Research

A Clustering Based Traffic Flow Prediction Method With Dynamic Spatiotemporal Correlation Analysis

 2024.10.9.

In the urban road network, the traffic may be in the different traffic states at any time, and the influences of neighboring road sections on traffic flow of the target road section will also vary considerably according to the change of traffic state. A desirable way to capture the changes is to separate traffic patterns into a certain number of clusters according to the degree of similarity of spatiotemporal correlation and to perform nonlinear correlation analysis separately in each cluster.

In order to specify the heterogeneity of spatiotemporal correlations in the road network, we proposed a classification-after-prediction method. Our method consists of the offline phase and the online phase.

In the offline phase, we use the correlation coefficient between traffic flows as the clustering indicator and partition the historical traffic patterns into several clusters, where traffic patterns within the same cluster have similar structures of spatiotemporal correlation. The multiple prediction models are built in which each of them corresponds to an individual cluster. Each prediction model is trained separately on the traffic flow data belonging to the corresponding cluster.

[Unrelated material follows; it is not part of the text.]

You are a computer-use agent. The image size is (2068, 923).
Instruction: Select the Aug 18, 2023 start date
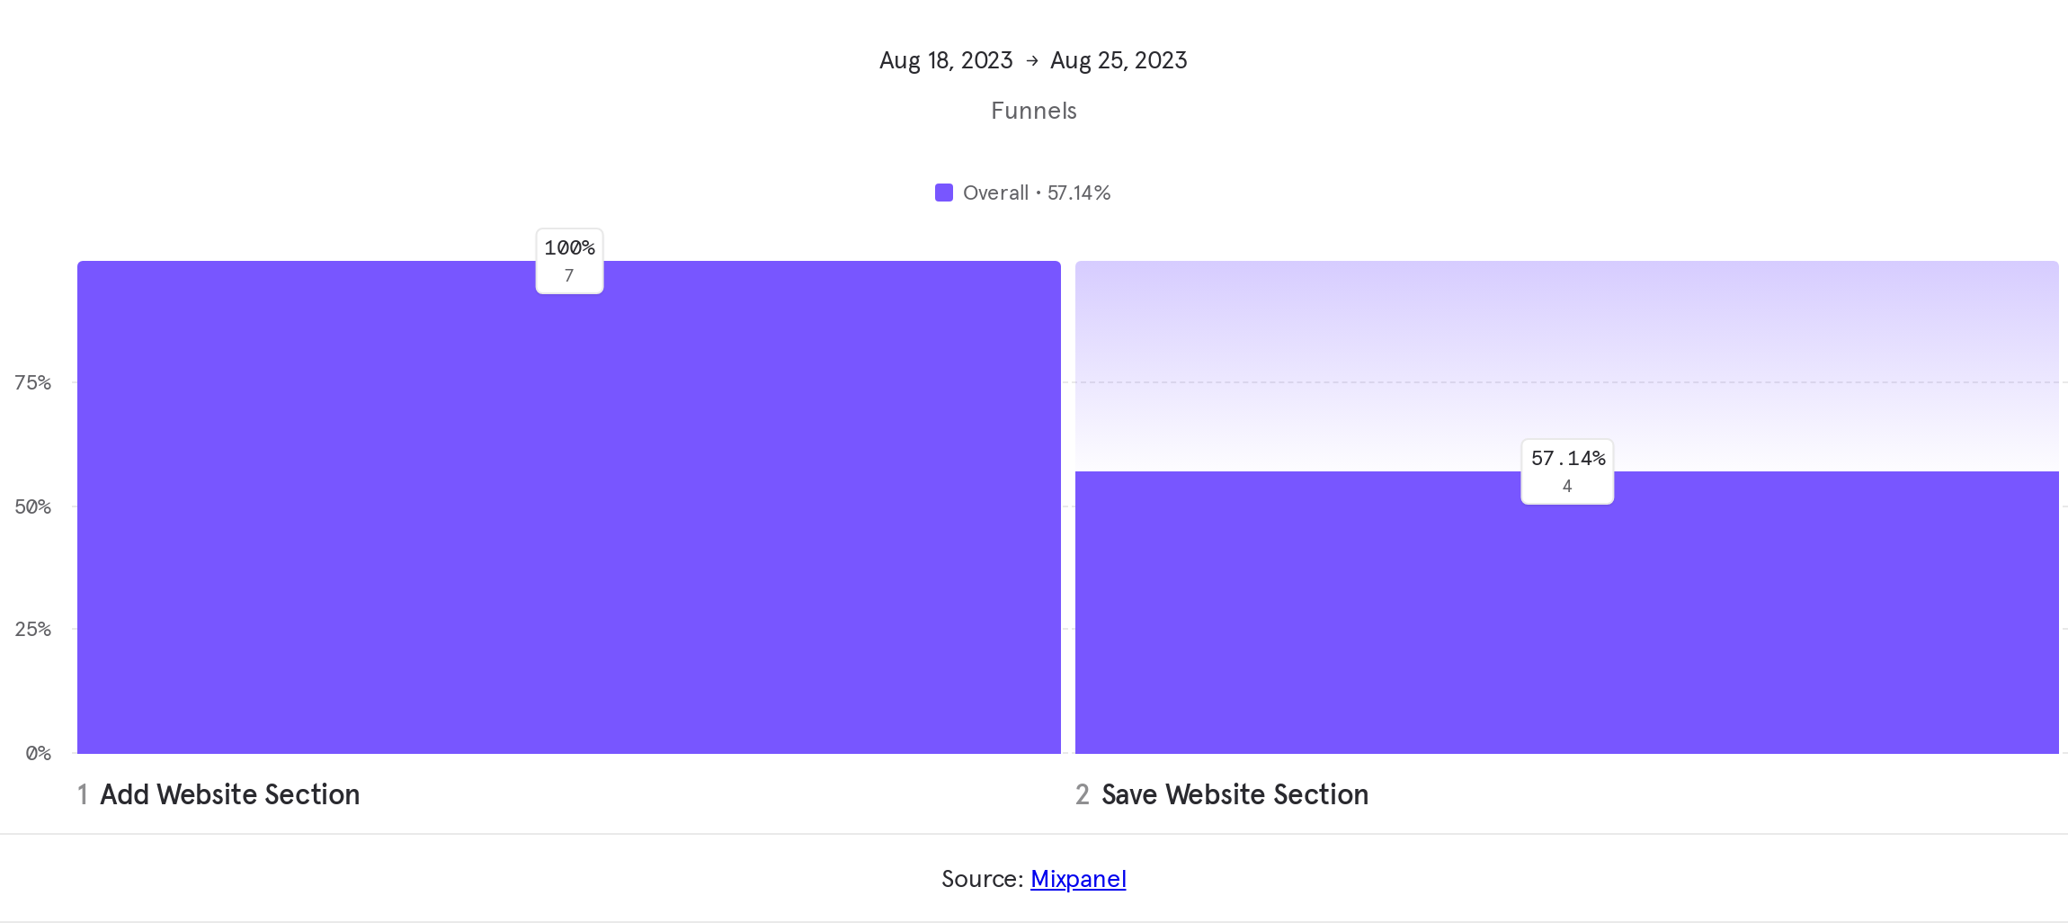946,60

In the online phase, current traffic regime is identified by classifying the traffic patterns at the current time into a suitable cluster. Based on the results of the spatiotemporal correlation analysis in a corresponding cluster, a set of the spatiotemporal dimensions most relevant to the future traffic flow at the current traffic state will be determined. The prediction model receives the input vector and outputs the prediction result.

Experimental results on real traffic data show that the proposed method achieves good prediction accuracy by distinguishing the heterogeneity of spatiotemporal correlations among the traffic flows.

The results above were published in the journal "Transportation" under the title of "A clustering based traffic flow prediction method with dynamic spatiotemporal correlation analysis" (https://doi.org/10.1007/s11116-021-10200-9).